The doctor told us. I knew he was about to tell bad news, but not from anything my body ever said to me. My body had been clicking along without a clue. 

Maybe it was when the nurse visibly stiffened, or when no one exclaimed "there's baby!" when we knew that fuzzy out of focus bean was the baby, maybe that's when I started to know. 


I had a dream the day before. In my dream there was no baby. Maybe that's where, deep down, in the places you don't want to go, I knew.  


Regardless, I knew it was bad news before the doctor opened his mouth, before he put his tongue to the back of his teeth to make the, "th," sound. The sound in the beginning of the word, "there's."


"There's no heartbeat." And there it was. The Bad News. 

What does a first time expectant mother do with that kind of Bad News? 

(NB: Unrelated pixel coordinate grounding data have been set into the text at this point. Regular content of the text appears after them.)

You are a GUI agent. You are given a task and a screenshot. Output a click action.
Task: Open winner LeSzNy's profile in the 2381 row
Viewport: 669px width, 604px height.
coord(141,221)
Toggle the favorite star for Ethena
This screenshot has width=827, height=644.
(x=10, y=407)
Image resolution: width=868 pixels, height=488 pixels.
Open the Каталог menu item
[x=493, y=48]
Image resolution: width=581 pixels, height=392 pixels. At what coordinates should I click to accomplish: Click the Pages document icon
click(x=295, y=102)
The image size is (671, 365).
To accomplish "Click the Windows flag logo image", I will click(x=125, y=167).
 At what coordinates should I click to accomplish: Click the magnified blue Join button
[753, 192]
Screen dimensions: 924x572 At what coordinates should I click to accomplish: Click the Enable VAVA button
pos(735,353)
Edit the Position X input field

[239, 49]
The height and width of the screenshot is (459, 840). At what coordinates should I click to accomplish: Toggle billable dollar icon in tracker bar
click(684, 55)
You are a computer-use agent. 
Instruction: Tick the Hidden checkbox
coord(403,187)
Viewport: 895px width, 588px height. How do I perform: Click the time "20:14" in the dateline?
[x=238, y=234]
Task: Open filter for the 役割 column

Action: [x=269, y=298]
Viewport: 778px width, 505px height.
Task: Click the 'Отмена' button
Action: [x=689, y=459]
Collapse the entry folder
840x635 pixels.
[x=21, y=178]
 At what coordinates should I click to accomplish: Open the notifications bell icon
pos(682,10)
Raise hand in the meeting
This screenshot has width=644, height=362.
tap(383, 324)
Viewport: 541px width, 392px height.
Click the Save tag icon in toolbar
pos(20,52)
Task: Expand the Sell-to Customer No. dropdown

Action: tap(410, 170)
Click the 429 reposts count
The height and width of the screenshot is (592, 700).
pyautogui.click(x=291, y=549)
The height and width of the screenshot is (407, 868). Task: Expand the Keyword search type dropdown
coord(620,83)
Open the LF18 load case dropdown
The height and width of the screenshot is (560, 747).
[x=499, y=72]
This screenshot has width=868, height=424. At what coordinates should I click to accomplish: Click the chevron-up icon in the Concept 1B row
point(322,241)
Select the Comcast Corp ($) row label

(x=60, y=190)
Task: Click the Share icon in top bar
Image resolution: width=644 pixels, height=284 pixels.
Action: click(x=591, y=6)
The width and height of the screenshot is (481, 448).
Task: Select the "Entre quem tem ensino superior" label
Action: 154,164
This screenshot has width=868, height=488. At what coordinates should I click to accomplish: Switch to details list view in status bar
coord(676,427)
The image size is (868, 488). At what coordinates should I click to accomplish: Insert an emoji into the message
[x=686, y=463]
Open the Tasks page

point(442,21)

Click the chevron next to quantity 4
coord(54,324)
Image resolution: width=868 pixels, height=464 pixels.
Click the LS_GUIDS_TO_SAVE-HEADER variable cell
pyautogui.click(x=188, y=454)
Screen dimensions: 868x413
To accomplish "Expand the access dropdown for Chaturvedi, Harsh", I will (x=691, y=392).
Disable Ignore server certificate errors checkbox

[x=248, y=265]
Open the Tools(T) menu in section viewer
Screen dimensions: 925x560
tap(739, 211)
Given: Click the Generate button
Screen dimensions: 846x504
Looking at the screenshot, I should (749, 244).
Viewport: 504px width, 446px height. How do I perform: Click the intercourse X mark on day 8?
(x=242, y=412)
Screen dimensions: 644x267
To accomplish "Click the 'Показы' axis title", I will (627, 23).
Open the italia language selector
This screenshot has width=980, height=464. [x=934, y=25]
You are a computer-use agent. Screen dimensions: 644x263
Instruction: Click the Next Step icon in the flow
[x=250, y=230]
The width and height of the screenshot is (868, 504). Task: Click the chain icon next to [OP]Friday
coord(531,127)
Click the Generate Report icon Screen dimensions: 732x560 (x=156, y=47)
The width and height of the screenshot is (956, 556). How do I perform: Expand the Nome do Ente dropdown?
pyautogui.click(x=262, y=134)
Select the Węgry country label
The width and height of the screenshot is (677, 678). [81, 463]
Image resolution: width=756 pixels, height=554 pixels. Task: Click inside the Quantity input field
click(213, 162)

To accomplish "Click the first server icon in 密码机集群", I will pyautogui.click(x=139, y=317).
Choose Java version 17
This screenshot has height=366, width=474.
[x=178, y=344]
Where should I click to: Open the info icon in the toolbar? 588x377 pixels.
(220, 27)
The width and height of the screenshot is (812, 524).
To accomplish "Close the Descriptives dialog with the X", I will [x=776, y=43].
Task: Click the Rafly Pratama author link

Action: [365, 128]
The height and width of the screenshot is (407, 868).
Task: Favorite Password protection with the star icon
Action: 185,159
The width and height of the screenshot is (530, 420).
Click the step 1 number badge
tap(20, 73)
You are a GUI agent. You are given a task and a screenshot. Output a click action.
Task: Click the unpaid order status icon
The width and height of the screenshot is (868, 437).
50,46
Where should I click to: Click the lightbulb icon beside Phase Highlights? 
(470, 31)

I cried. I laid my head on the back of that stupid plastic bed and cried a soundless cry. I stared at those stupid fluorescent light fixtures in the ceiling and cried. I thought about how stupid I was for telling everyone so soon, and I cried. I thought about that stupid gallon of paint in the soon-to-be nursery and I cried. I thought about that stupid baby shower gift list I started, the phone calls, the plans, the dreams. I felt cheated. And I cried.

I wasn't thinking about my husband, I wasn't thinking about Dad. I could sense him next to me, his hand on my shoulder, in my hair, reaching for my hands. Just because his eyes were dry doesn't mean he wasn't crying. I know he was. 

The TV screen was angled invitingly for eager parents to get the first or, if they're lucky the second, third, fourth pictures of their little one. On our screen, for about five minutes, was the black and white image of our baby. And even though the "cameras were rolling," or in other words, we were watching in real time, it looked like a photograph - everything was so frustratingly still. 

I just wanted one little wiggle. 

The doctor asked if we wanted a picture. I guess some people say yes, and they tote home the photo of their dead baby stowed away in purses, clenched hands, breast pockets, back pockets, tucked in bibles, etc. But I declined.  

We'll never forget the doctor's cursor moving over our still little bean while he explained that at 10 weeks there really should be a heartbeat.